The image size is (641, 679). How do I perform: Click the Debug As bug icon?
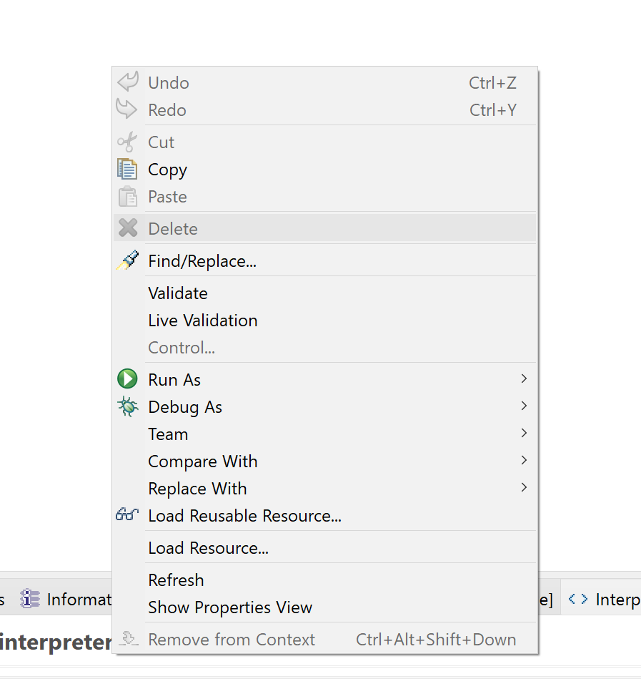(x=127, y=407)
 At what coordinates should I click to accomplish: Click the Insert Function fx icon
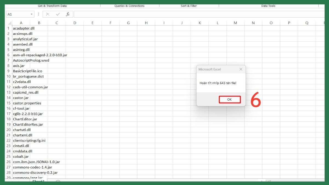point(68,14)
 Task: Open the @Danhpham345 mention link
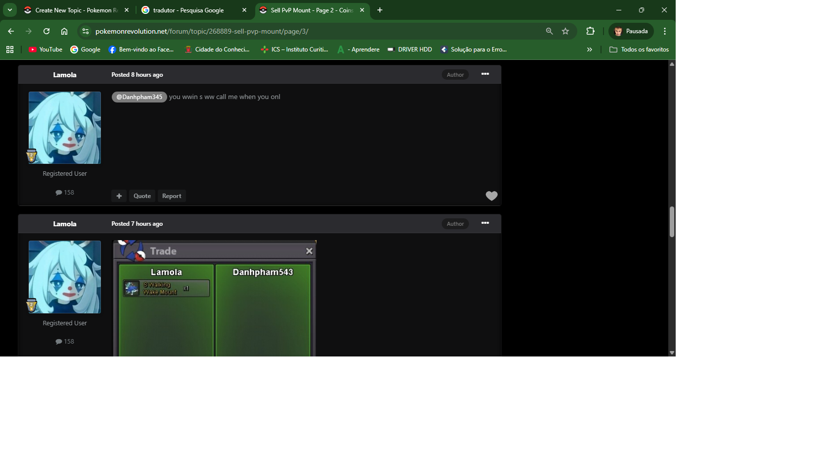click(x=139, y=97)
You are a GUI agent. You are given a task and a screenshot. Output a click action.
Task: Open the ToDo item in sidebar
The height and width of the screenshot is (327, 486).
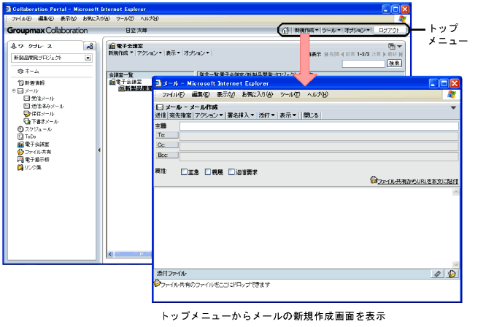coord(29,136)
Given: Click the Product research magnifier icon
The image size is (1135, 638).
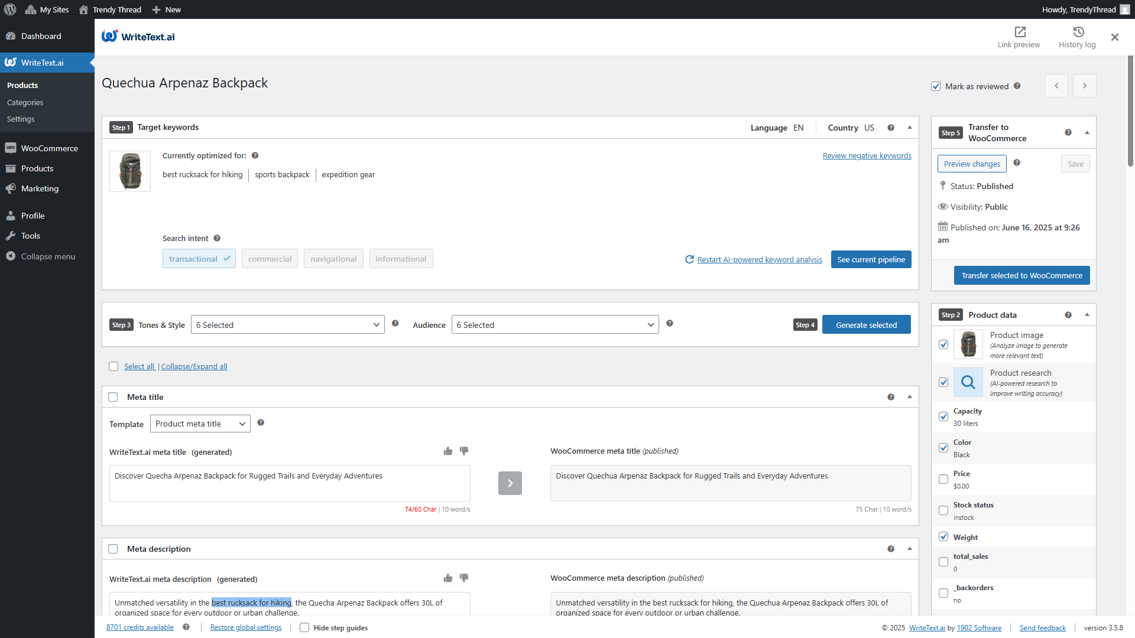Looking at the screenshot, I should point(967,382).
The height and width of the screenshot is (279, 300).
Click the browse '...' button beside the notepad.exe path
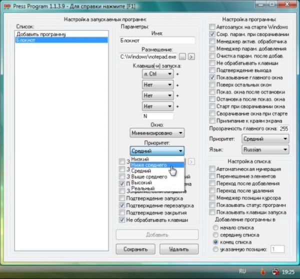(183, 57)
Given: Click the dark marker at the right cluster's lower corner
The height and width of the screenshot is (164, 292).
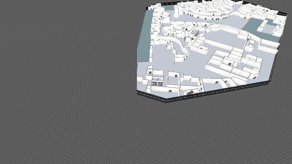Looking at the screenshot, I should click(255, 77).
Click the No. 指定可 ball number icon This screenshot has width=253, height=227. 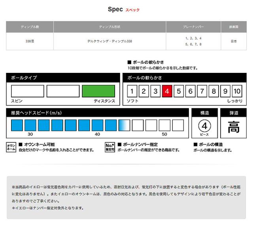pos(110,147)
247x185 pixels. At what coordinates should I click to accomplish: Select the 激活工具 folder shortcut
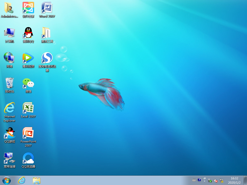tap(47, 33)
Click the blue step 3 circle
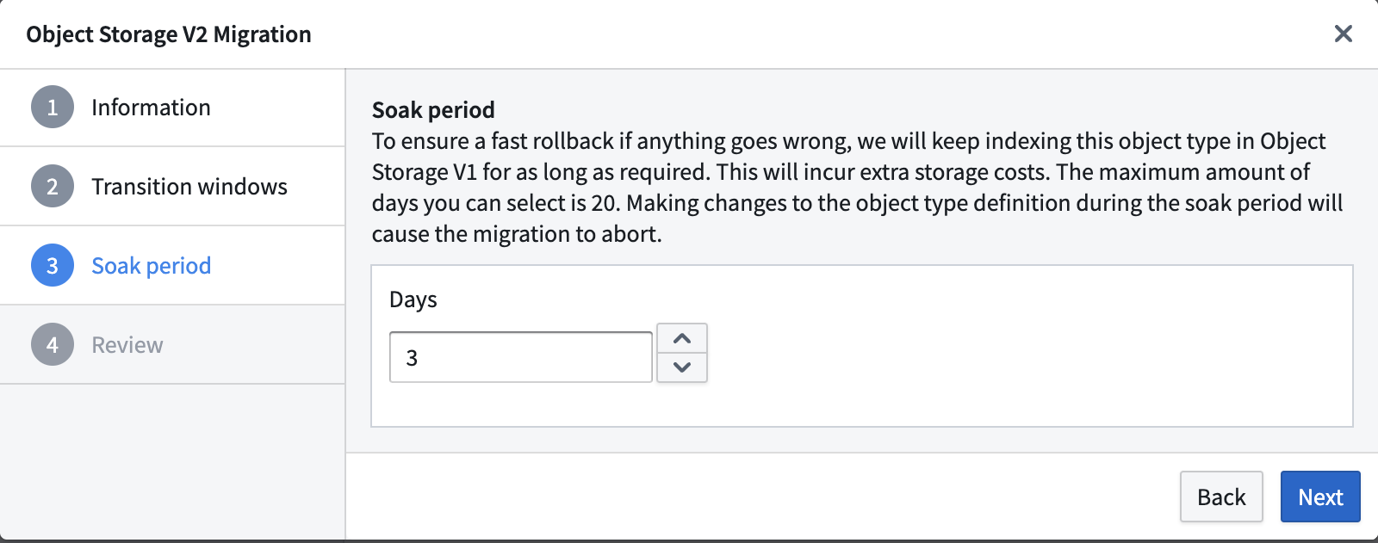 coord(53,266)
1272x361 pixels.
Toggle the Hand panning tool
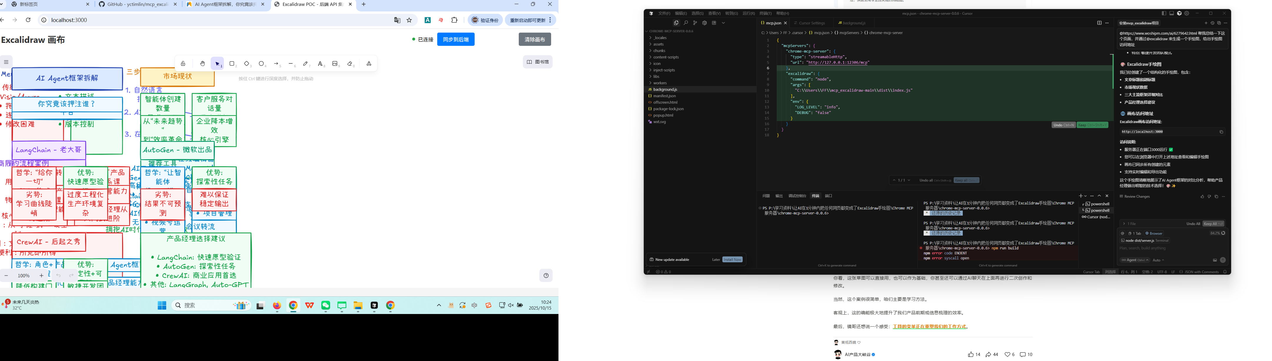pos(202,64)
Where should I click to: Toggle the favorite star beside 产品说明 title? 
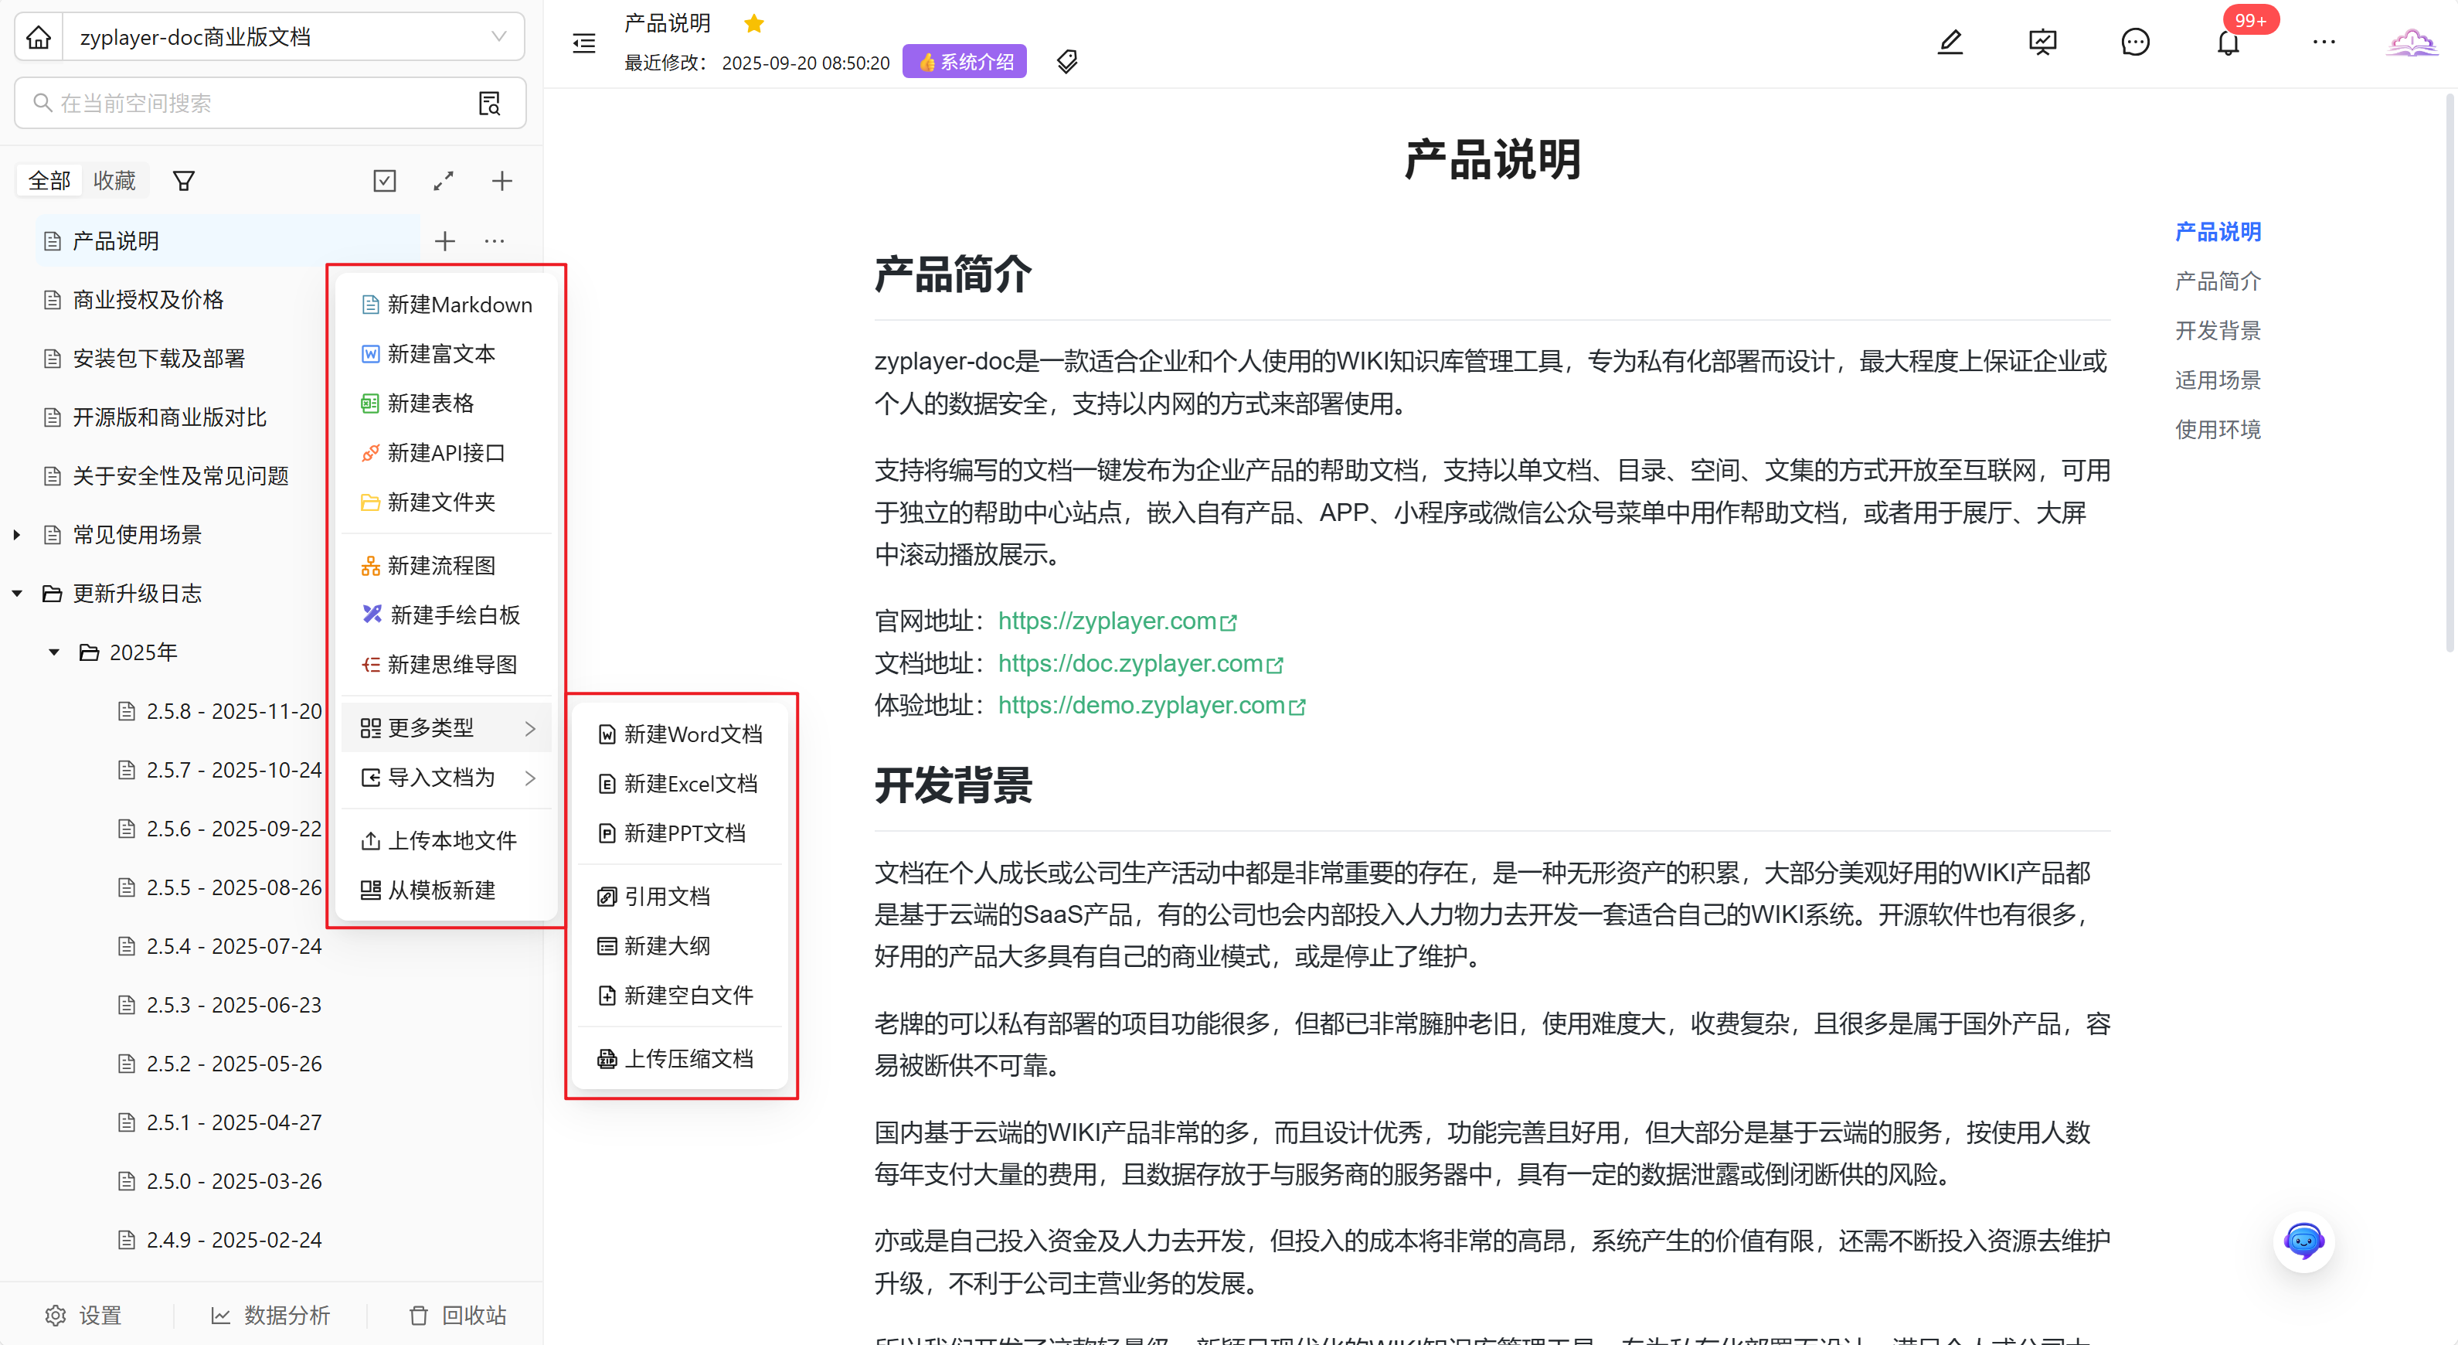pos(754,23)
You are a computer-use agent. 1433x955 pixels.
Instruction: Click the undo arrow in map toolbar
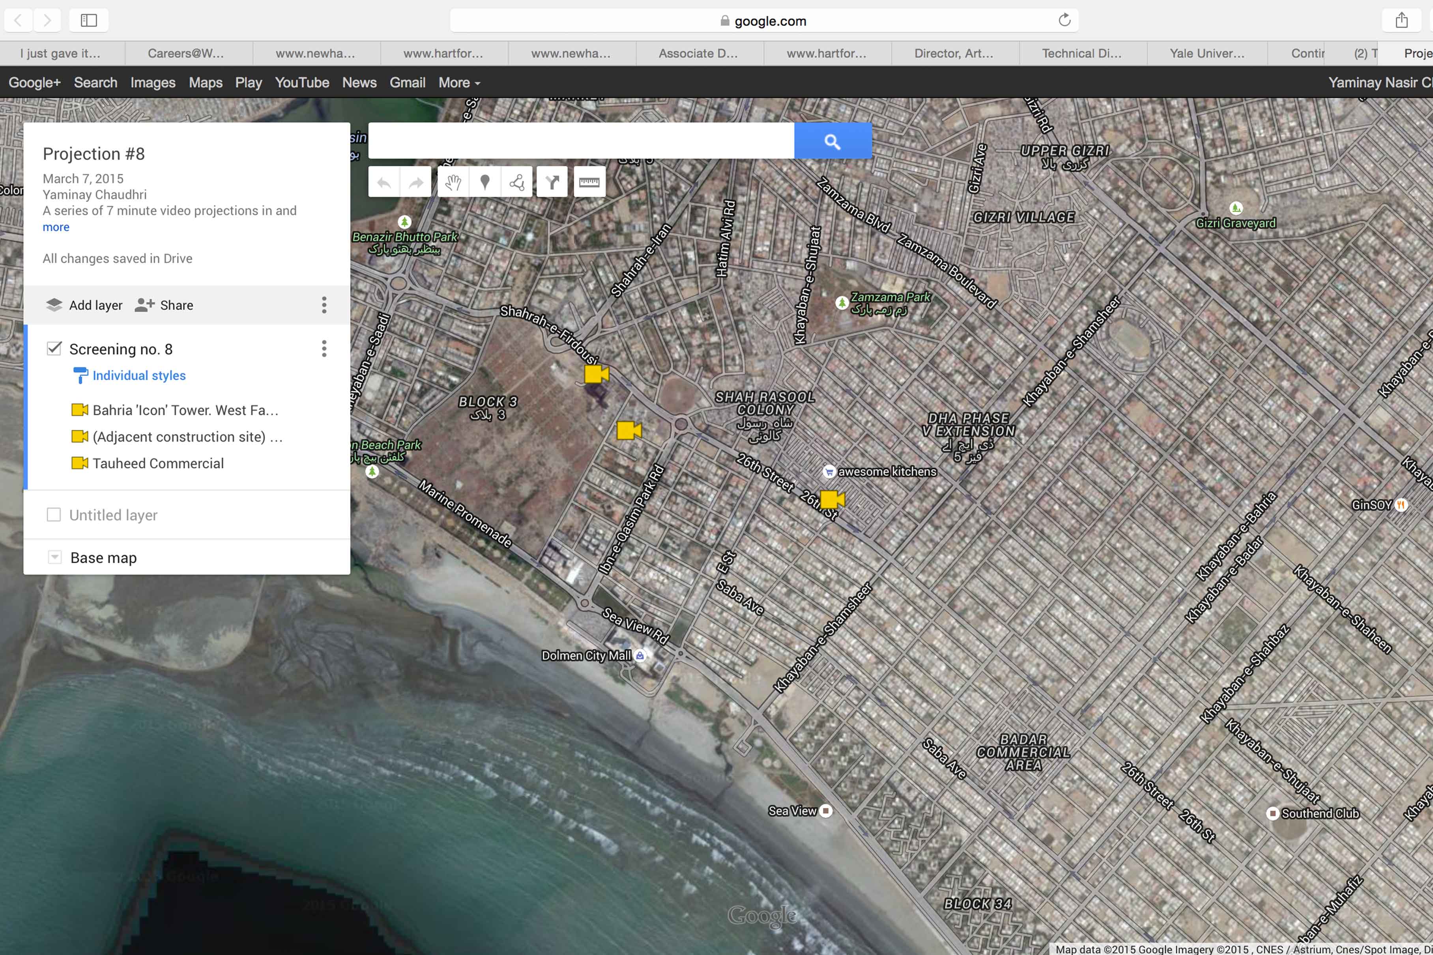(x=384, y=182)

──────────

## Short task
Copy out the records again, starting at the line that holds "Click the blue step 3 circle" and continuing through the end of the records, with both of those lines included. Leave the pictures out of your copy.

## Correct result
Click the blue step 3 circle
 coord(53,266)
1272x361 pixels.
Toggle the Hand panning tool
pos(202,64)
Where should I click to: Toggle the favorite star beside 产品说明 title? 
pos(754,23)
You are a computer-use agent. 1433x955 pixels.
Instruction: Click the undo arrow in map toolbar
(x=384, y=182)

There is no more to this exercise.